▸ **Set problem**
In the items below, copy everything from the line containing "You are a computer-use agent. The image" down through the last item, swapping "Instruction" for "Task" and keeping all else the same. Leave the pictures out.

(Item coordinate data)
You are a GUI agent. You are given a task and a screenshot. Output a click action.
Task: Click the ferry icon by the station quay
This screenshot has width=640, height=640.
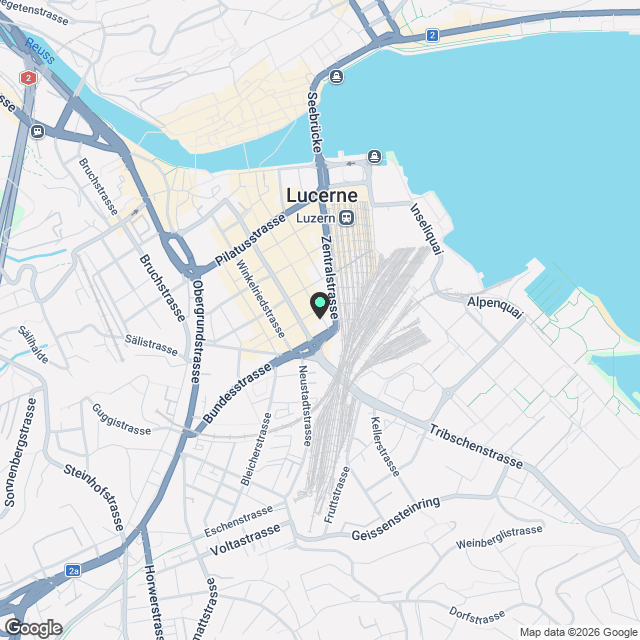374,156
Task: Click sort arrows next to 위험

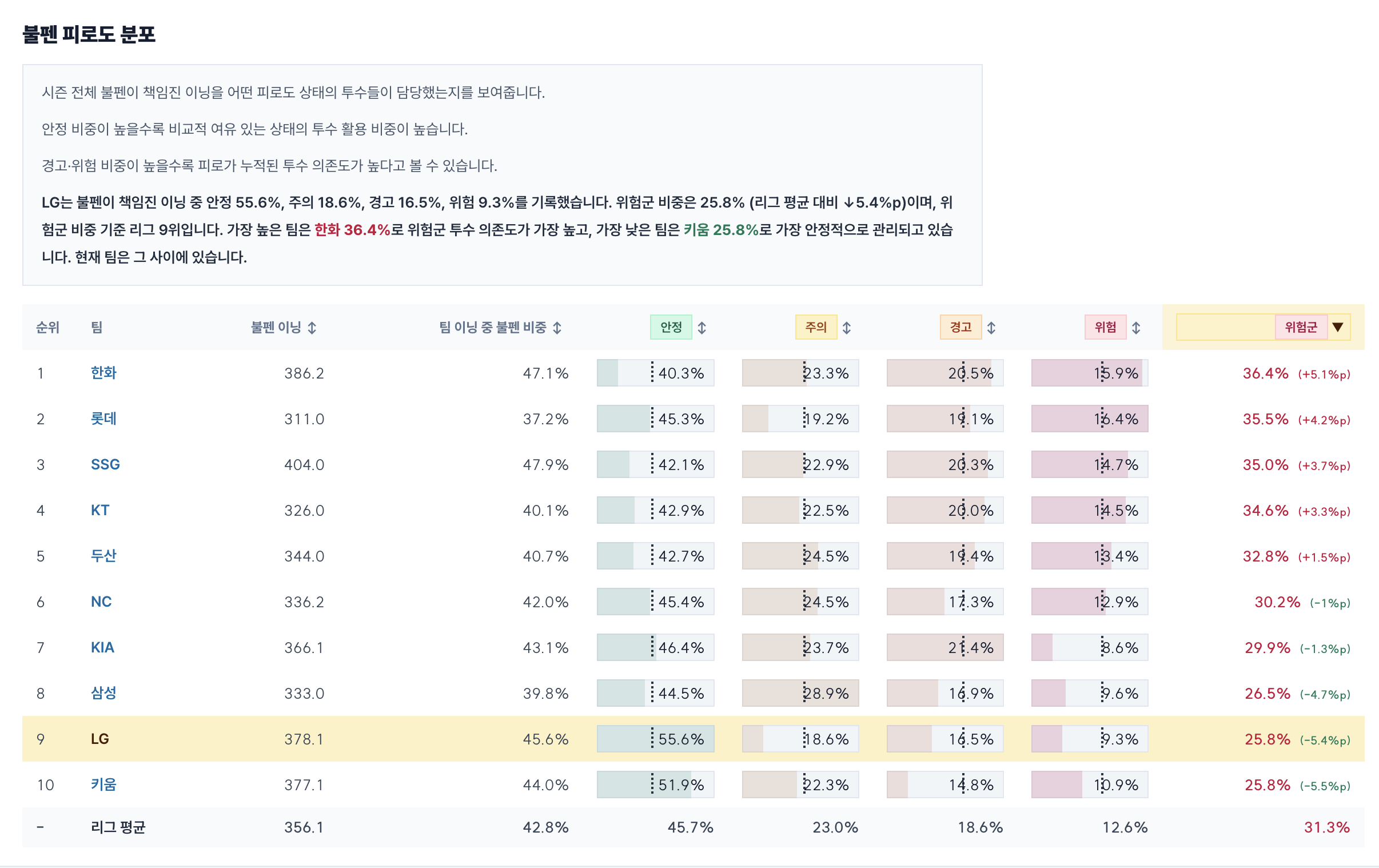Action: tap(1136, 328)
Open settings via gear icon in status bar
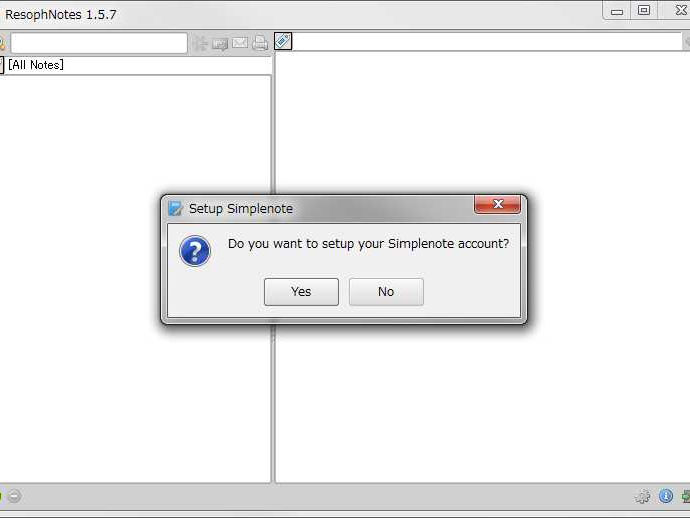The width and height of the screenshot is (690, 518). [x=642, y=496]
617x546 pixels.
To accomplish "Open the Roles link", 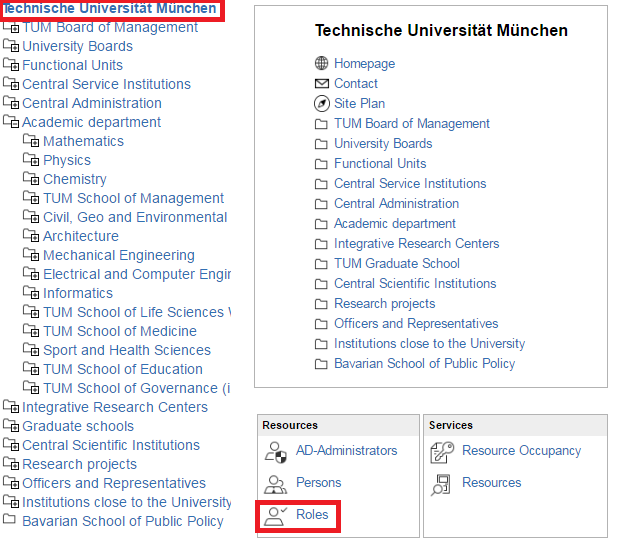I will (312, 515).
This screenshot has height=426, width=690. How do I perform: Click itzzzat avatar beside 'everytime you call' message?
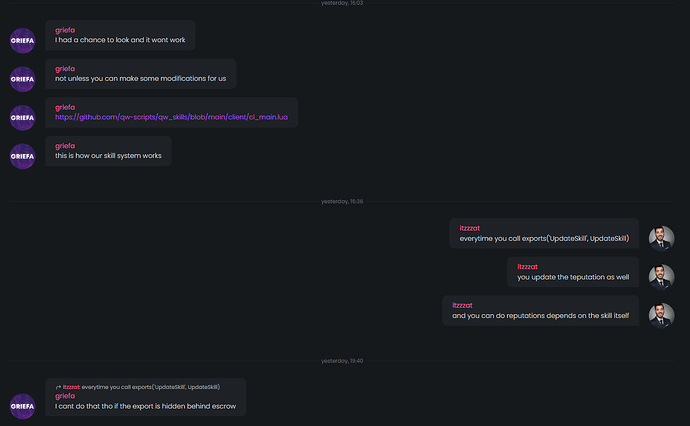661,238
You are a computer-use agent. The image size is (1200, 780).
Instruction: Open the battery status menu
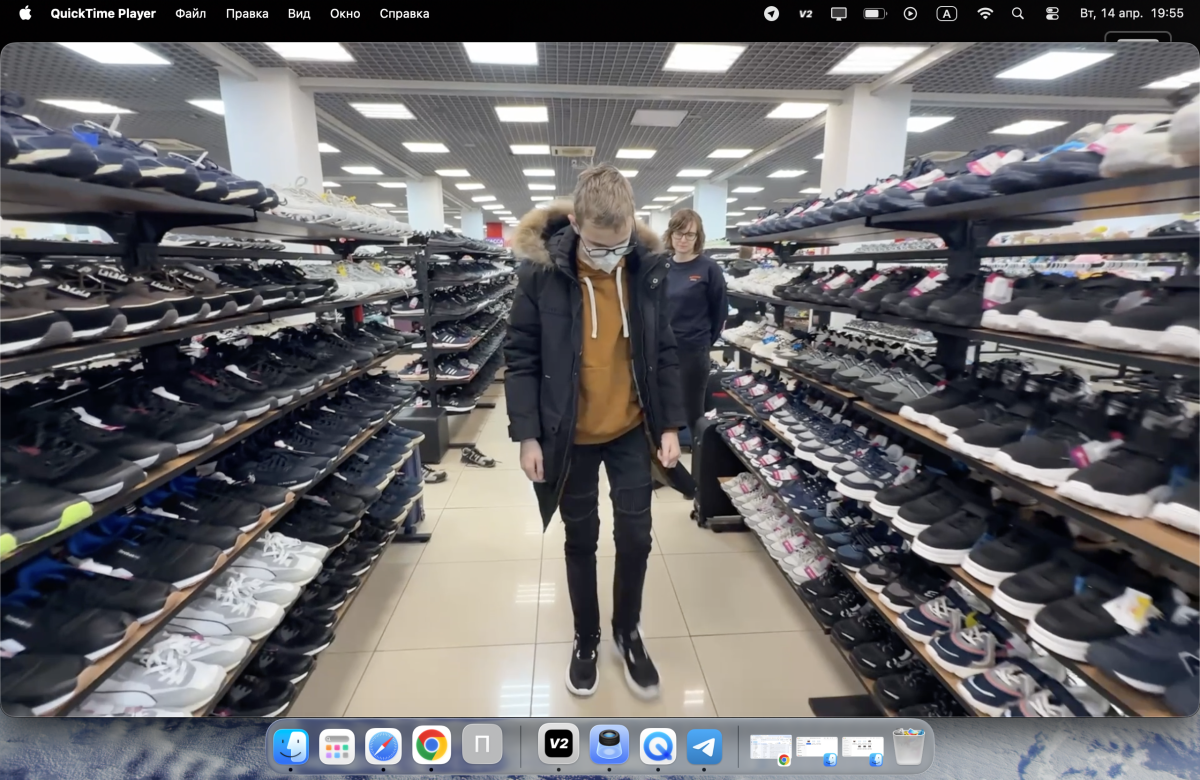pyautogui.click(x=875, y=14)
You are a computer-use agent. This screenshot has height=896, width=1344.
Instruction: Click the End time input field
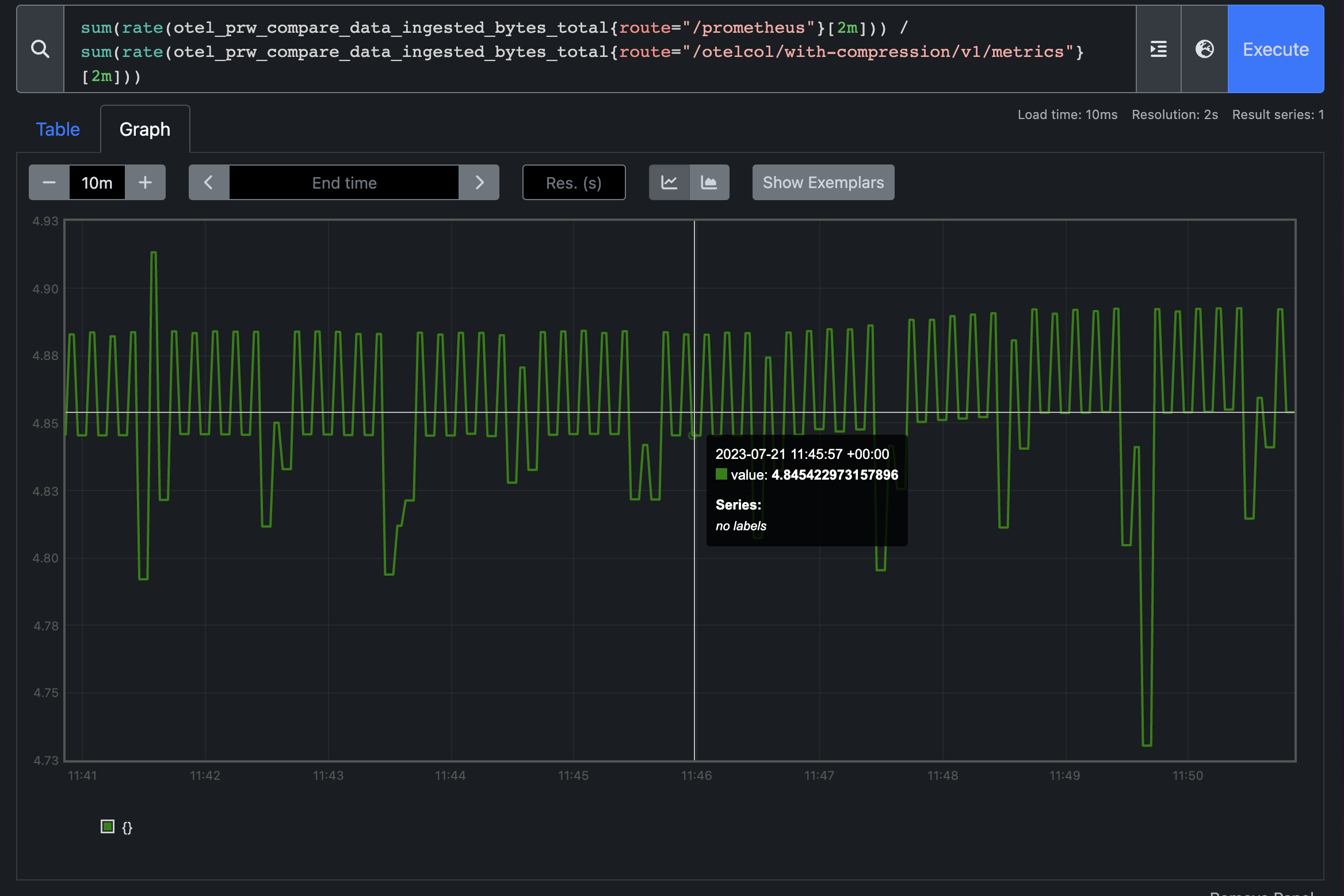pos(344,182)
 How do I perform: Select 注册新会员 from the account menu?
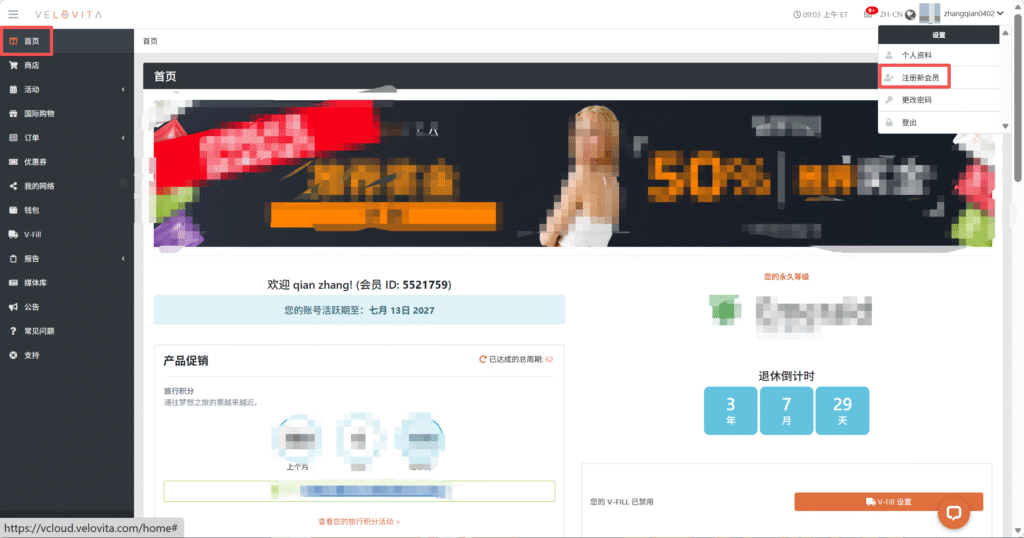919,77
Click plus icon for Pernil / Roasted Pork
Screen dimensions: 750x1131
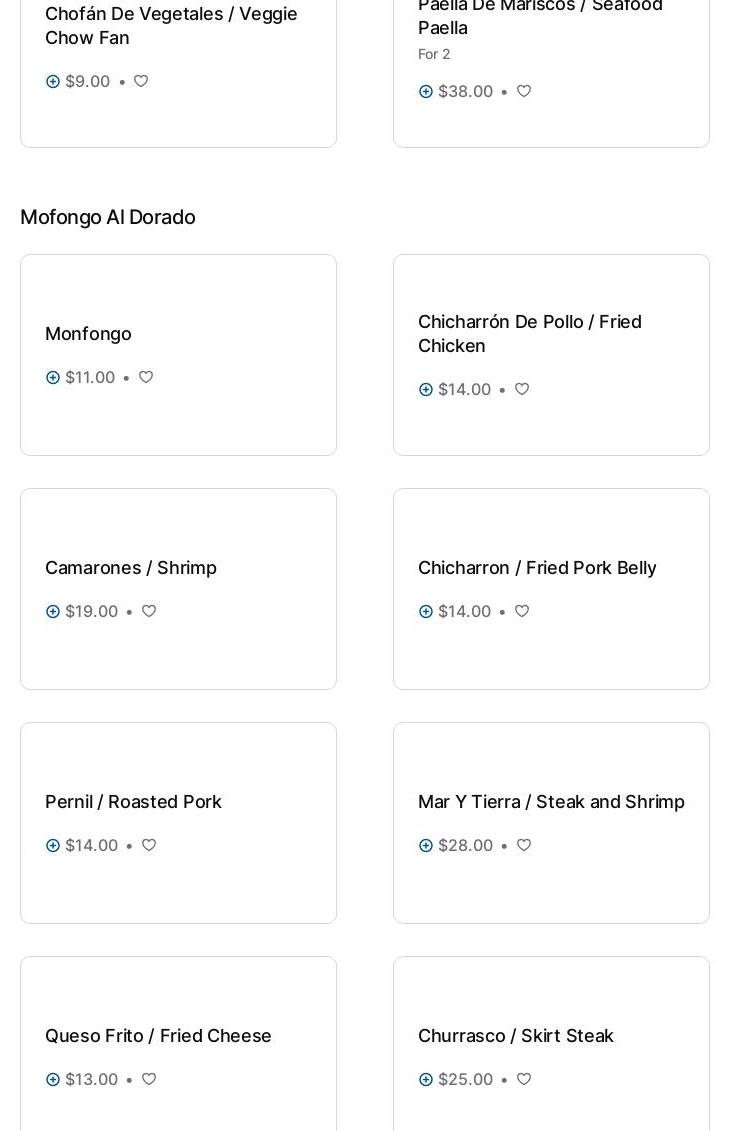coord(53,845)

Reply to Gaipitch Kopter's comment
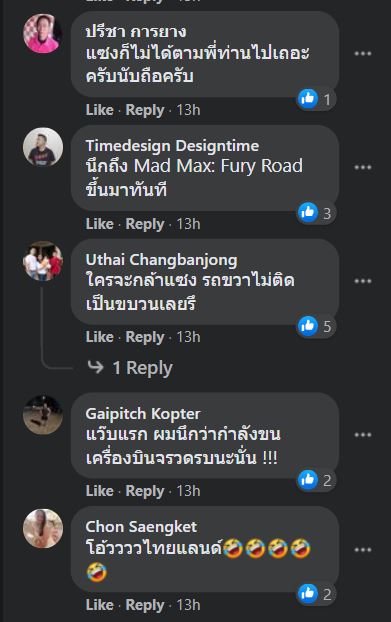[145, 491]
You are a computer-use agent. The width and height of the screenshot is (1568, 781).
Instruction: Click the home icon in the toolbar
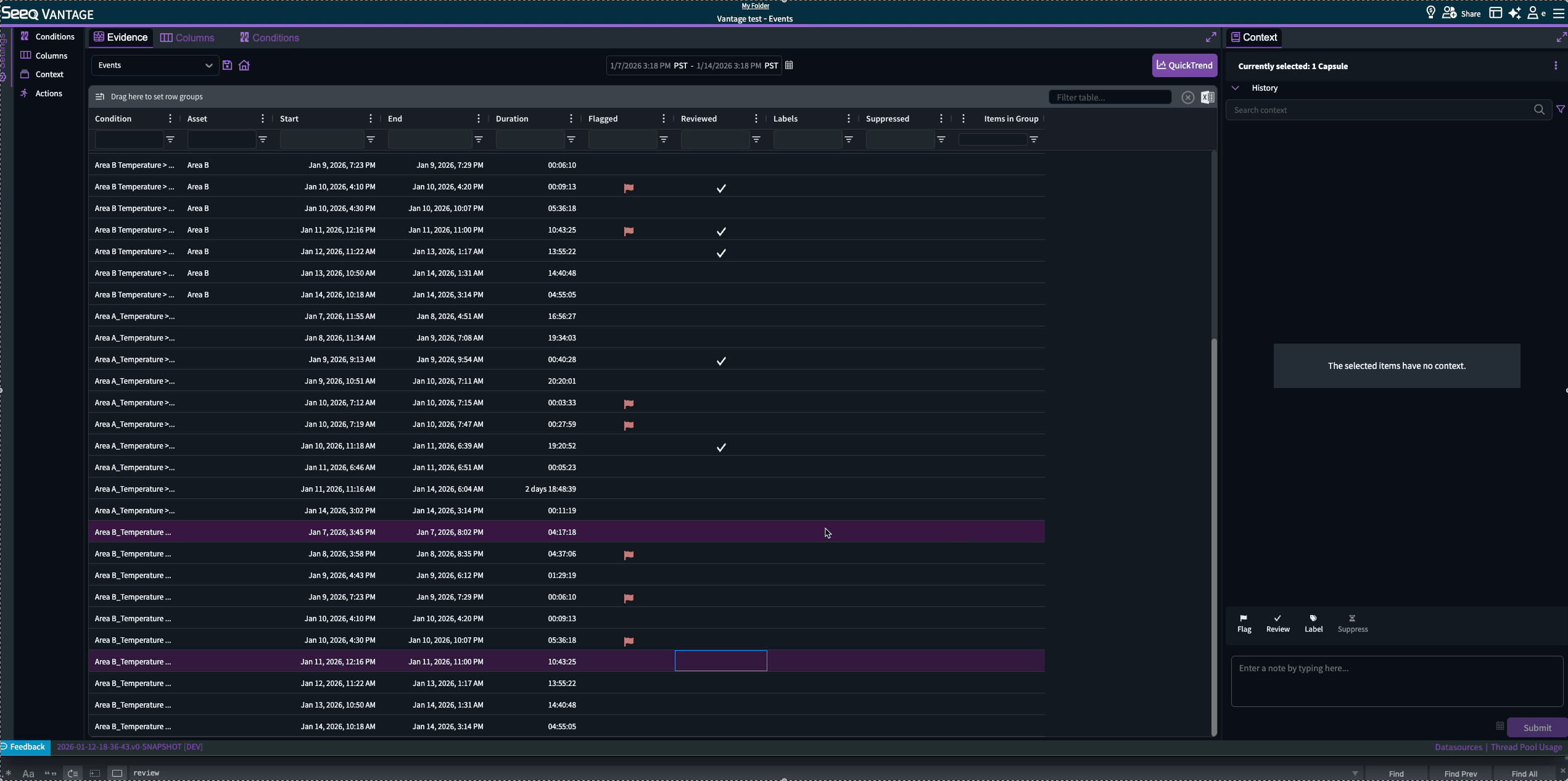[x=244, y=65]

▸ **The output**
You are a computer-use agent. The image size is (1200, 780).
Task: Open the battery status menu
pyautogui.click(x=875, y=14)
You are a computer-use agent. This screenshot has height=896, width=1344.
Task: Click the End time input field
pos(344,182)
 How do I perform: Select 注册新会员 from the account menu?
919,77
Click plus icon for Pernil / Roasted Pork
Screen dimensions: 750x1131
coord(53,845)

Reply to Gaipitch Kopter's comment
[145, 491]
You are a computer-use agent. The width and height of the screenshot is (1568, 781).
Task: Click the home icon in the toolbar
[x=244, y=65]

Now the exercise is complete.